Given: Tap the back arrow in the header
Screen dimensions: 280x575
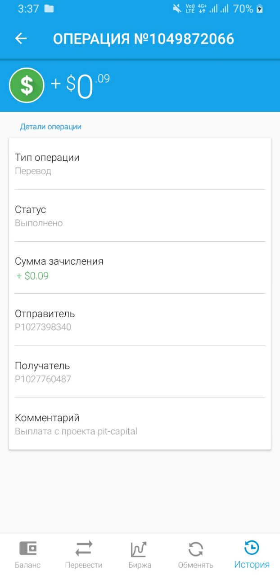Looking at the screenshot, I should (21, 39).
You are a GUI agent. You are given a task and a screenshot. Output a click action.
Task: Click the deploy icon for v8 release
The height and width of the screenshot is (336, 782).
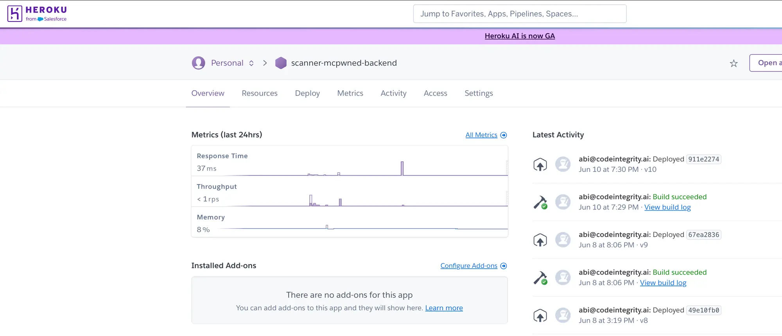pos(540,316)
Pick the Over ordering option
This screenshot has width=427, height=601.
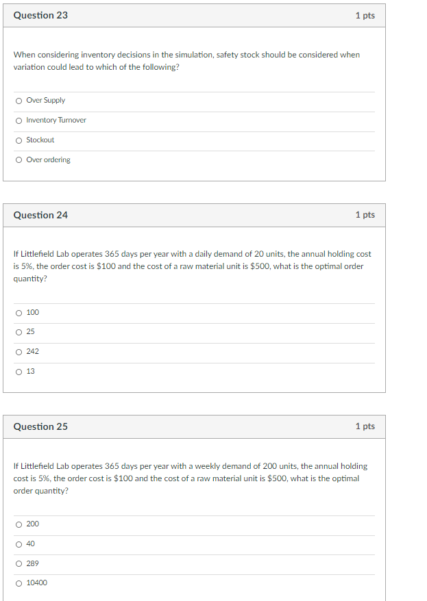tap(19, 159)
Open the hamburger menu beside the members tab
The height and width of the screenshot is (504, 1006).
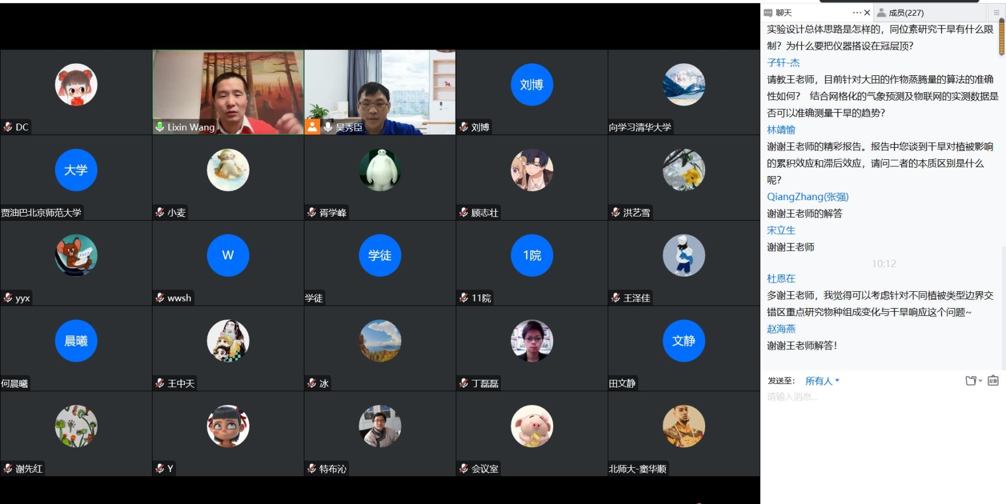996,13
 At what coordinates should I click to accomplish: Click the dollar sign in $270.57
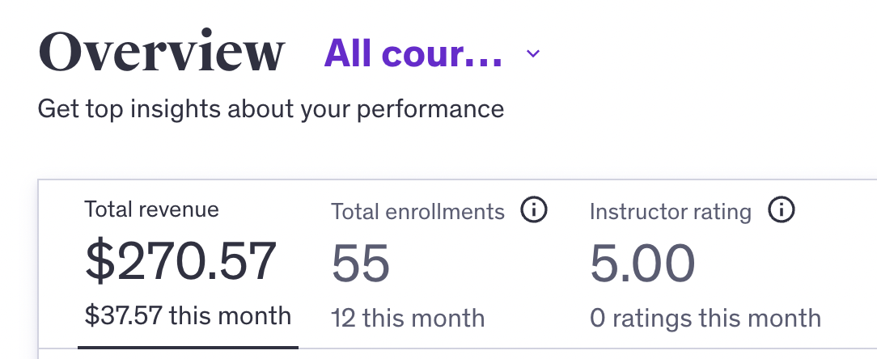click(x=100, y=262)
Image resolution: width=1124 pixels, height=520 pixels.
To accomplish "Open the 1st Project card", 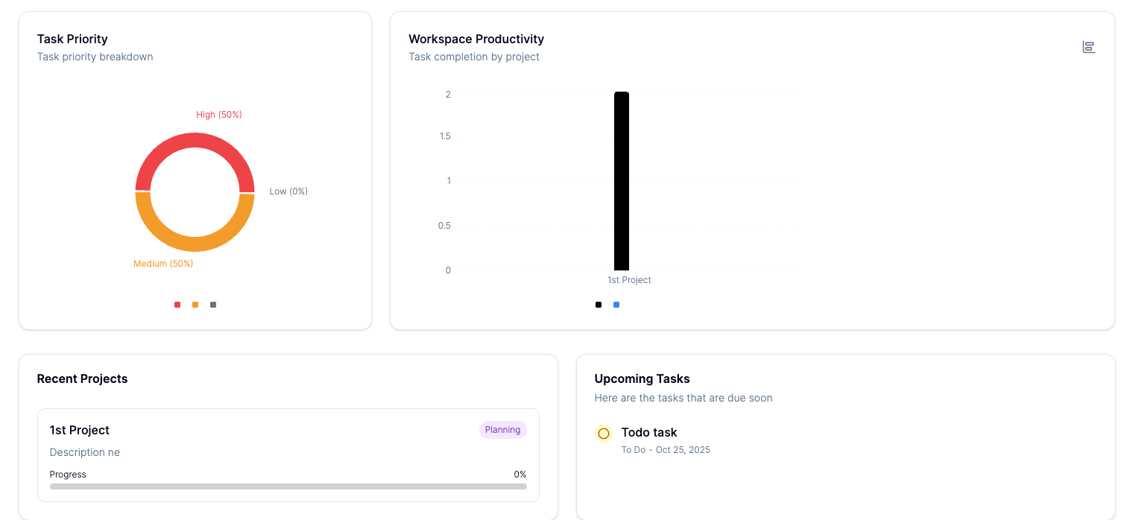I will (x=288, y=454).
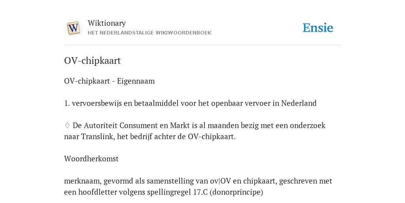Click the '(donorprincipe)' text
The height and width of the screenshot is (203, 405).
tap(237, 192)
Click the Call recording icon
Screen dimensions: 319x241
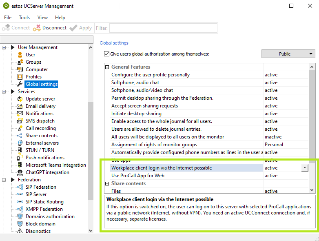20,128
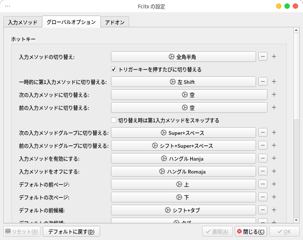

--------------------------------

Would you please copy every line from the listing above that contains the word "icon"?

## [RESULT FOR THIS EXERCISE]
Task: Click the deploy icon for v8 release
Click the Call recording icon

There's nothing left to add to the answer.